* Start SELECTED PASSAGE *

The “Config Service” (OMCFG): In MOM 2005 the centralized configuration store for the management group is the OpsDB. In turn each MOM 2005 management server was querying directly to the OpsDB to get its understanding of configuration. This was a fairly costly process that required constant resource overhead on the DB server, which was already busy enough processing operational data. The OpsDB is still the central store of configuration in OpsMgr 2007, but the RMS server has taken on the role of being the single point of access for that configuration data from the DB via the Config Service. All other systems in the management group get their configuration (directly or indirectly) from the RMS.
Workflows under the “Health Service”: A number of distinct workflows, assigned to the RMS by rules in a number of the out of the box MP’s are run exclusively by the HealthService on the RMS. Examples of these workflows include “AD assignment rules”, “Notifications”, “Health Watcher Instances” and the “OpsDB partitioning and grooming processes”. In effect many things that in MOM 2005 used to be scripts, or SQL jobs or functionality written directly into product code is now running as a rule on the RMS.
The RMS Platform
Now that you have a basic idea of the role an RMS plays in a management group let’s talk a bit about how Microsoft IT deployed this role. Given all the distinct functions the RMS serves, and the scale of IT’s management groups, they opted for the same server platform as their Operational Database (OpsDB) servers:
o Server Model: HP ProLiant DL385 G1
o Processors: 2 x dual core (4 procs in the OS’ eyes) 2.2 Ghz AMD Opteron Processors:
o RAM: 8 GB
o Drives: 2 SAN drives; one for the cluster quorum and the other for storing the various OpsMgr 2007 service state directories that are shared between nodes of the RMS.
o Quorum drive: 2GB RAID 5 – nothing fancy here; less than 20mb is actually in use.
o State drive: 10GB RAID 0+1: Typically less than 3GB of actually data on this drive but I/O is high at scale.
o OS: Windows Server 2003 Enterprise x64 Edition with SP1
Using that platform Microsoft IT has seen the average RMS at 38.6% CPU utilization and memory paging of ~86 pages/sec. The state drive is quite busy sustaining an average of ~1200 transfers/sec and an average data rate of 14.89MB per second. In both cases ~95% of the drive activity is writes.

* End SELECTED PASSAGE *
* Start ENTRIES SHOWN *

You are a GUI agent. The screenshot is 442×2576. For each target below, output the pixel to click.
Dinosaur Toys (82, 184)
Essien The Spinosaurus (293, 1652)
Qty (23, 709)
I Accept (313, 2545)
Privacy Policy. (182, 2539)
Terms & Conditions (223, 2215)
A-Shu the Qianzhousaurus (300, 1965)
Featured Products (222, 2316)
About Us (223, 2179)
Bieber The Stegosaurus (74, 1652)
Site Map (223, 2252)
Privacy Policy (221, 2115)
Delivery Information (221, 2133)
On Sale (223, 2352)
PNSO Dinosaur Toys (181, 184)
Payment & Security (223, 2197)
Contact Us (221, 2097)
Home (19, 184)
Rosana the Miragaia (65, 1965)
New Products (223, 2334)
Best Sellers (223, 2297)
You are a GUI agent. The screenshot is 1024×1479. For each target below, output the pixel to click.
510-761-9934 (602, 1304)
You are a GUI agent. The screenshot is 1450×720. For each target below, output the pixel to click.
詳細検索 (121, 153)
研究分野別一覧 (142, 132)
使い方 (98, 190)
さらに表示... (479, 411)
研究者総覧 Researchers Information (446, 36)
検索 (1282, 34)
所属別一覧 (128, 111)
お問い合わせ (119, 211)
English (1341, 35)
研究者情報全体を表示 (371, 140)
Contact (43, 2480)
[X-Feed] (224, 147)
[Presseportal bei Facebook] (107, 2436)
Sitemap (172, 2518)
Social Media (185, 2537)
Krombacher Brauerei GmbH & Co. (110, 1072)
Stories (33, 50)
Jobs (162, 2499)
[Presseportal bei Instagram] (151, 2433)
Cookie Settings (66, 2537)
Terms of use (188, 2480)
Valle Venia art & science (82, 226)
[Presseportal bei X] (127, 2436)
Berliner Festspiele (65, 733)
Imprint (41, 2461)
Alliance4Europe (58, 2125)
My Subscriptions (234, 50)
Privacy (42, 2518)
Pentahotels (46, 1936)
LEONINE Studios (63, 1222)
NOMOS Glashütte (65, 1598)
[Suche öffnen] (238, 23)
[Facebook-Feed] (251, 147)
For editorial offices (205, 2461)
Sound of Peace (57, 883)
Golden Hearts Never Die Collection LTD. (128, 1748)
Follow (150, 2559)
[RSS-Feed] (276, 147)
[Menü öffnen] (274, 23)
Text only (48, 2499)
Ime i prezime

* End ENTRIES SHOWN *

EXERCISE REQUIREMENTS –
1. In the RMS passage, what average CPU utilization has Microsoft IT seen on the RMS?
2. Retype the RMS passage between "The RMS Platform" and "actually in use.", inclusive.

ANSWERS FOR THE EXERCISE –
1. 38.6%

2.
The RMS Platform
Now that you have a basic idea of the role an RMS plays in a management group let’s talk a bit about how Microsoft IT deployed this role. Given all the distinct functions the RMS serves, and the scale of IT’s management groups, they opted for the same server platform as their Operational Database (OpsDB) servers:
o Server Model: HP ProLiant DL385 G1
o Processors: 2 x dual core (4 procs in the OS’ eyes) 2.2 Ghz AMD Opteron Processors:
o RAM: 8 GB
o Drives: 2 SAN drives; one for the cluster quorum and the other for storing the various OpsMgr 2007 service state directories that are shared between nodes of the RMS.
o Quorum drive: 2GB RAID 5 – nothing fancy here; less than 20mb is actually in use.